第61話 異物は真珠の核になる
『可哀想』で『気の毒』だと、オユアーヴは初めて自分に対して悲惨さを覚えた。
美しいものから遠ざけられ、もう触れる事も叶わないのだ。
己の中にあった、芸術作品を作り出し生み出す事でのみ輝いた魂の神髄が土足で踏みにじられて、唾棄されたも同じだった。
オユアーヴは人生で初めて酒に溺れた。酔っ払ったまま『黒葉宮』に初めて顔を出した時には、第十二皇子を罵倒して不敬罪で処刑されようとも考えていたくらいだった。
「おい、いるか!」
オユアーヴは挨拶もなしに黒葉宮の扉を開けてずかずかと奥まで踏み込んだが誰もおらず、代わりに地下室への扉が開いていたのでそこにも無遠慮に入り込んで――驚愕した。
「これは……!」
「騒がしいぞ」
背後を振り返ると、車椅子に乗った少年がいた。
(これはどう言う訳だ)
オユアーヴは声を抑えて訊ねた。
(どうしてここに作業設備がある?)
最新式の炉に井戸もある、燃料から道具に薬剤まで全部一式――驚いた事にインゴットまであった。
(僕と契約するならば、この作業施設をお前にくれてやる)
喜んでと普通ならば答えるだろうが、そこはオユアーヴなので感情はそれほど動かず、ただ己がもう一度美しいものに、芸術作品に触れられる事に密かに狂喜しただけだった。
(何を打てば良い?)
(銃だ。二丁拳銃。最大の火力を実現する、最強最高の武器を作れ)
『銃』と言う武器をオユアーヴは知らなかったが、詳細な絵図を渡され、説明を受けた。
「本来は『火薬』を爆発させた力で鋼の弾を放つ武器だが、僕はその代わりに魔力を使った魔弾を放つ」
「ふむ」
「魔力を何度でも圧縮し放てる充分な強度と、近接戦でも使える頑強さと――」
――試行錯誤を半年ほど繰り返して、オユアーヴも会心の出来上がりとなったのが『シルバー』&『ゴースト』だった。
「オユアーヴは『真珠』なのだな」
第十二皇子のテオドリックは彼をそう評した。
「真珠?……あの白かったり黒かったりする宝石の?」
どう言う意味だろう、とオユアーヴは不思議に思った。するとテオドリックは、
「あれは元々、貝の中に石のような異物が入り込んだのを、何年もかけて貝が分泌するあの白い膜で覆って出来たものだ。オユアーヴは昔こそ異物だったかも知れないが、既にこの世界が冶金と言う真珠の膜を与えている」
その言葉は、すとん、とオユアーヴの中で真っ直ぐに腑に落ちて、良い鋼を鍛えた時の様に鋭く美しい音を立てた。

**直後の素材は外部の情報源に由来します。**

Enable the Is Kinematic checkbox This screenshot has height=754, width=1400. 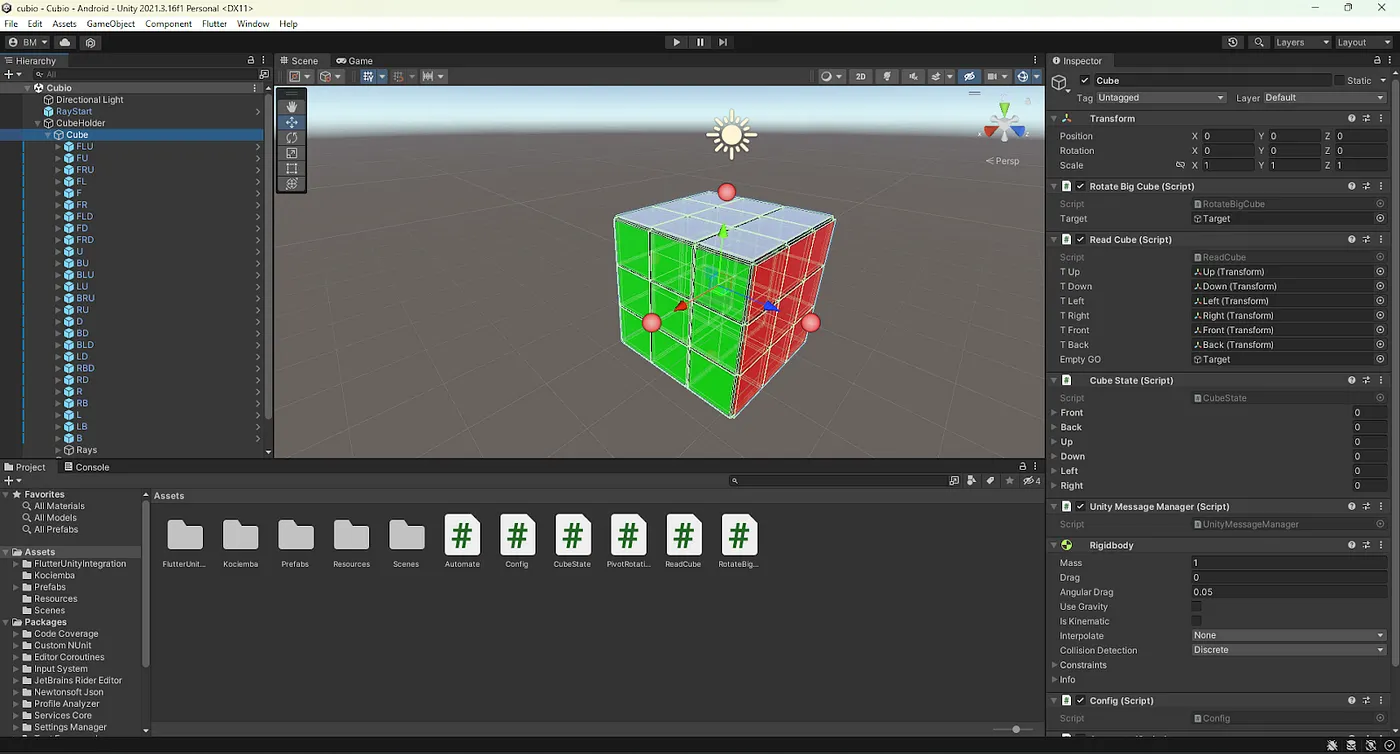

己だけ真っ黒のまま純白の世界でぽつねんと佇んでいたあの過去を、どれほど馴染みたくても異端でしかいられなかった孤独を、義理の両親の死さえ悲しめなかった罪悪感を、彼はようやく一つ一つ受容できて、その上で芸術作品を何処までも追い求めたがる己の性を他者から肯定されたように感じた。
そうだ、真珠は美しいものだ。
視界がぼやけた。
嬉しいとも悲しいとも分からない思いがこみ上げて涙としてこぼれた。